Post contributed by Bennett Carpenter, John Hope Franklin Research Center Intern and PhD candidate in Literature
“Understand, sir, we are not asking for favors but as citizens of the United States and as members of her army we are asking redress for a wrong that has [been] so grievously and so flagrantly perpetrated against us. Yes we are her citizens but seemingly also present in the army of this great democracy are the forces that we might have seen in Nazi Germany when she was at her peak.”
So wrote a group of African American soldiers to their commanding officer to complain about discriminatory practices barring them from using the swimming pool on their military base. Stationed in occupied Japan, the soldiers were tasked, they went on to note, with defending democracy against the threat of authoritarianism; yet it did not seem as if “democracy” always defended them.
The letter, part of the Maynard Miller Photograph Album collection at the John Hope Franklin Research Center, helps document the complexity of the African American military experience. From the Revolutionary War through the present day, African Americans have fought and participated in every war in United States history. At times, military service offered African Americans opportunities for economic, professional and political advancement and escape from segregation and discrimination at home. At other times, however, racially discriminatory practices followed Black soldiers into service and denied them equal opportunities to advance, receive recognition and even to serve.
Now, with the digitization of the John Hope Franklin Research Center’s collection of African American Soldiers’ Photograph Albums, we can witness some of that complex history through the lens of Black soldiers themselves. The eight photograph albums in our holdings grant rich and fascinating insights into the African American military experience across several decades and continents.
Along with the Maynard Miller Photograph Album, four other albums come from soldiers stationed abroad during World War Two. The Henry Heyliger Photograph Album likewise shows images of occupied Japan, while two other albums illustrate the experience of African-American soldiers in India and Italy. Finally, an album from Munich, Germany paints an interesting contrast with the discriminatory practices detailed by Miller, showing Black and white soldiers swimming together in an apparently unsegregated pool.
These contrasting experiences point to tectonic shifts in the Black military experience immediately before, during and after World War Two. Prior to the war, African Americans wishing to serve in the military had been largely restricted to support duties. In 1941, Black labor leader A. Philip Randolph threatened a mass march on Washington unless African Americans were granted equal opportunities, prompting President Franklin Roosevelt to lift racial restrictions on military service. While hundreds of thousands of Black soldiers subsequently served in the war, they were restricted to segregated units, such as the Tuskegee Airmen and the 761st Tank Battalion, popularly known as the Black Panthers. The armed forces would be ordered fully integrated by President Harry Truman in 1948, though the last segregated units persisted until 1954.

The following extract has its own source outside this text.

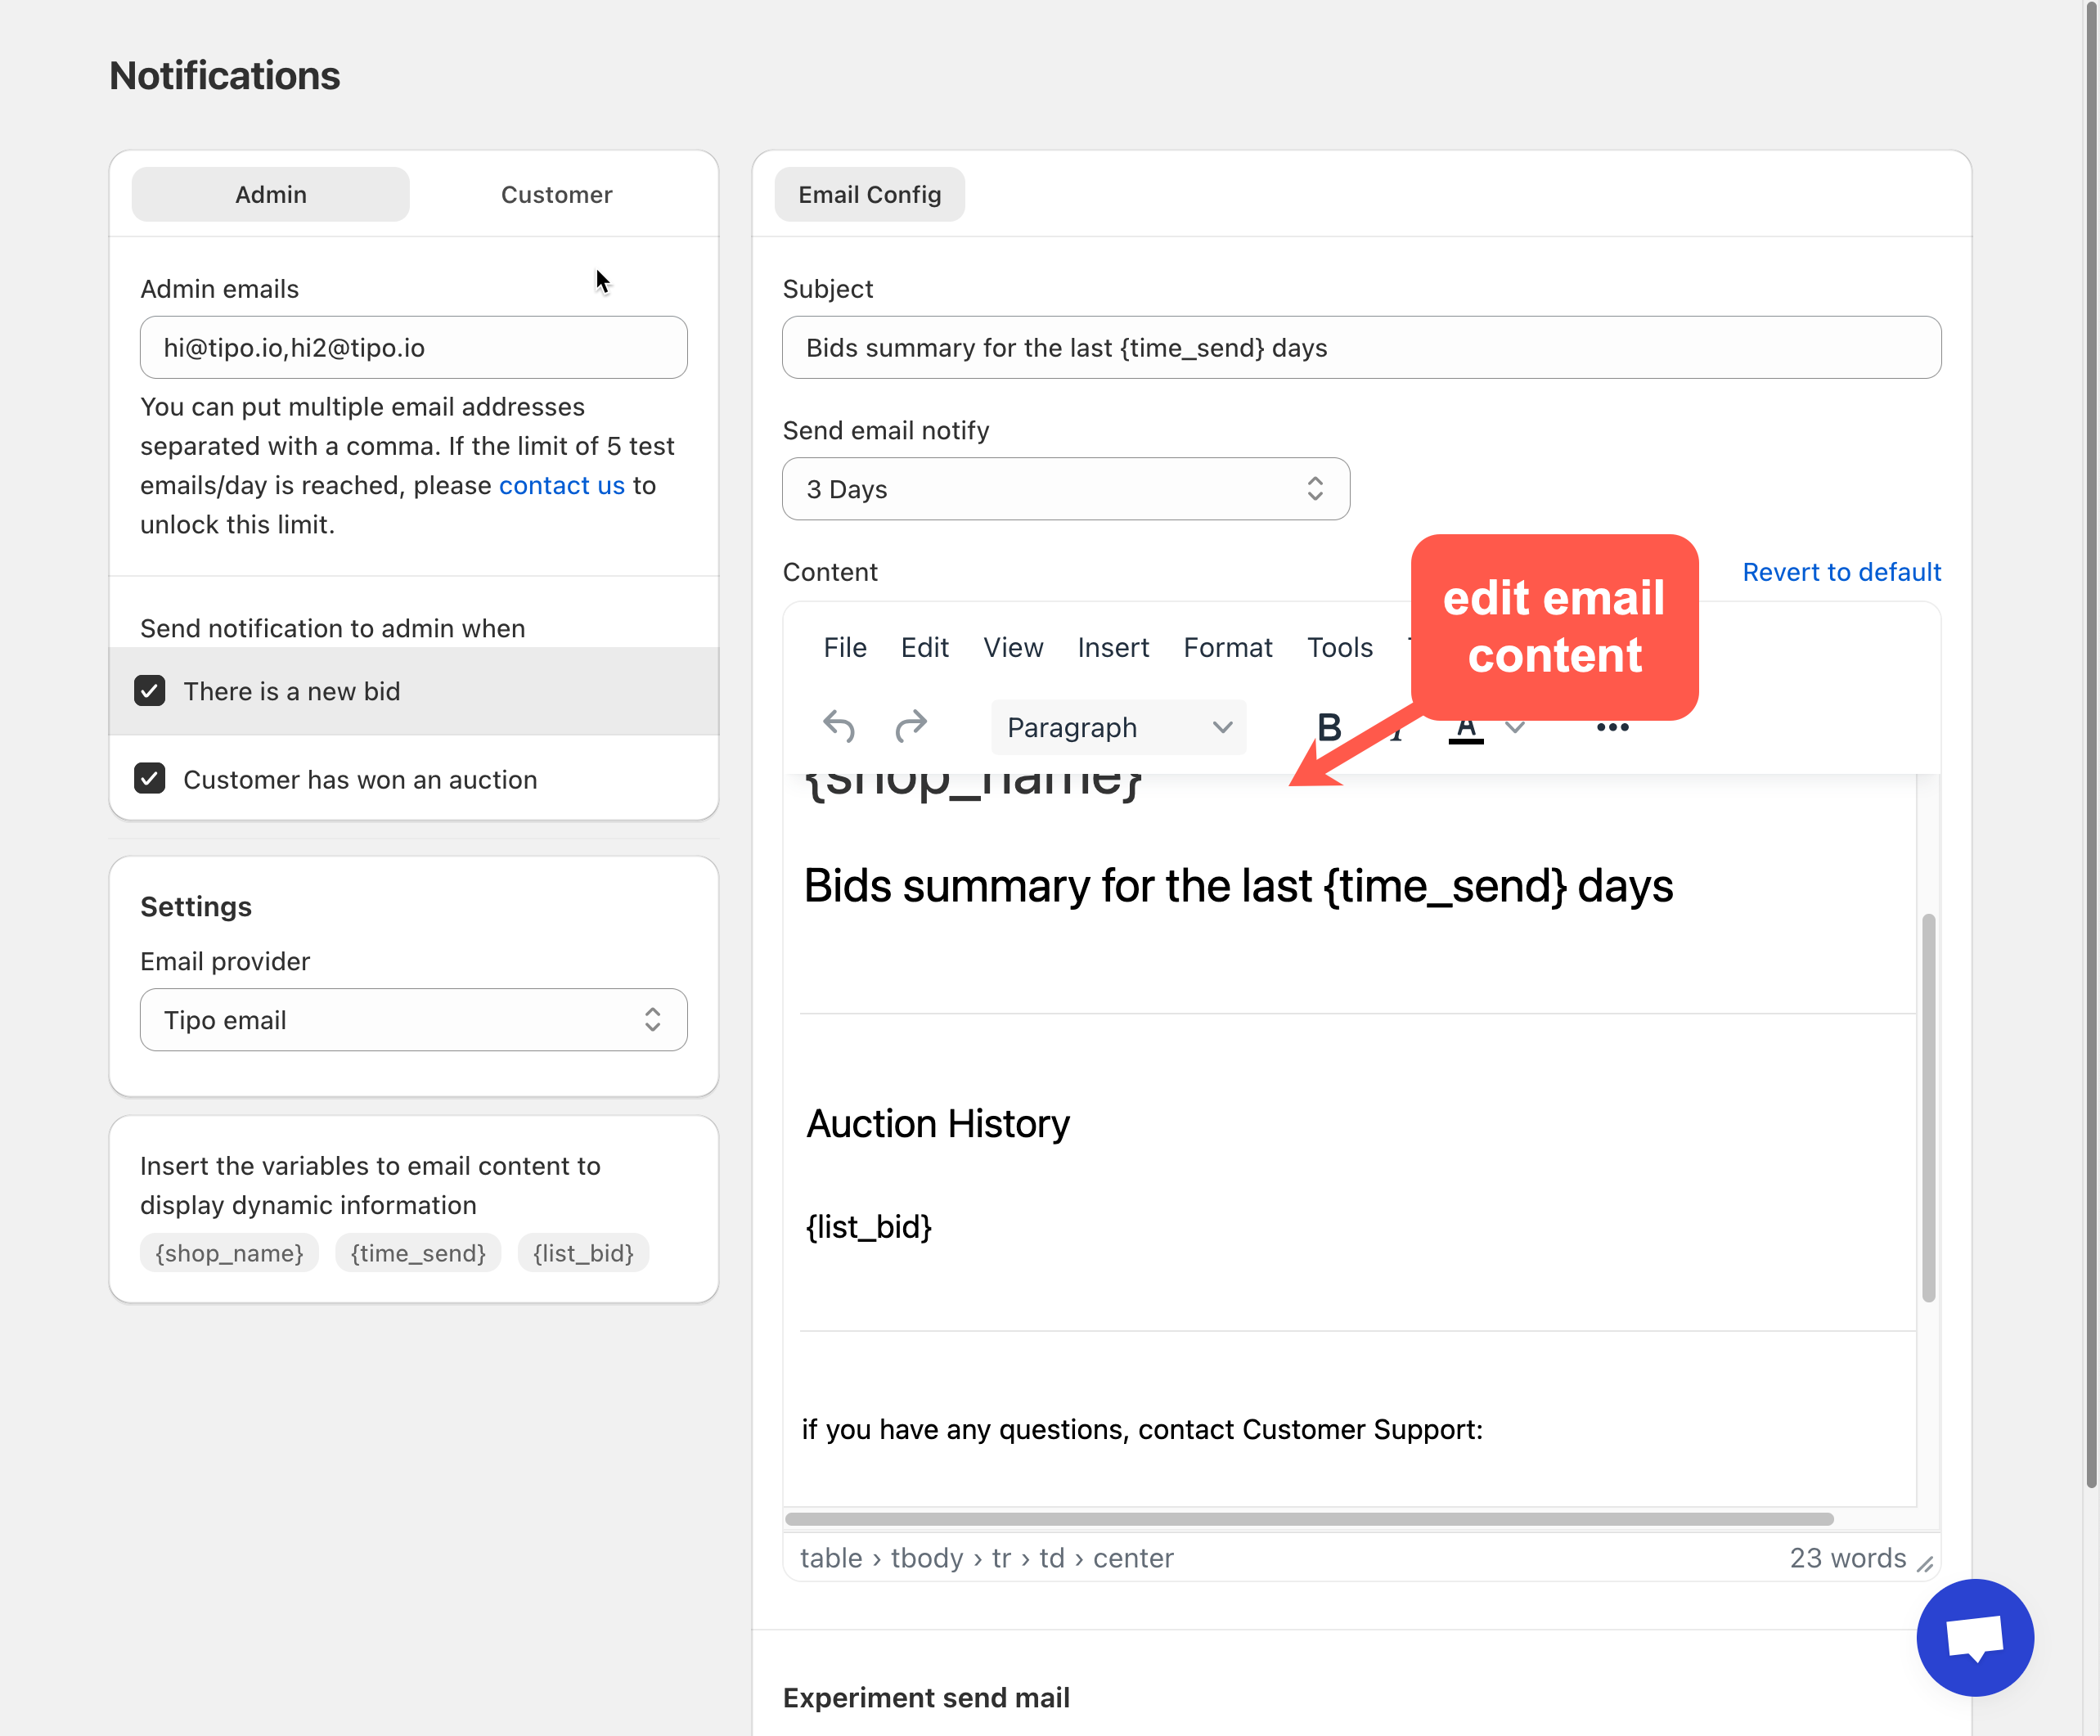Click the {list_bid} variable tag
Image resolution: width=2100 pixels, height=1736 pixels.
(x=583, y=1253)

World War Two also led to another tectonic shift, as women other than nurses entered the American armed forces for the very first time. Our Women’s Army Corps Scrapbook includes fascinating early images of some of the very first women, both Black and white, to pass through the doors of the WAC Training School in Des Moines, Iowa. The second half of the scrapbook contains images of members of the 404th WAC band, the first and only all-women’s African American band in US military history.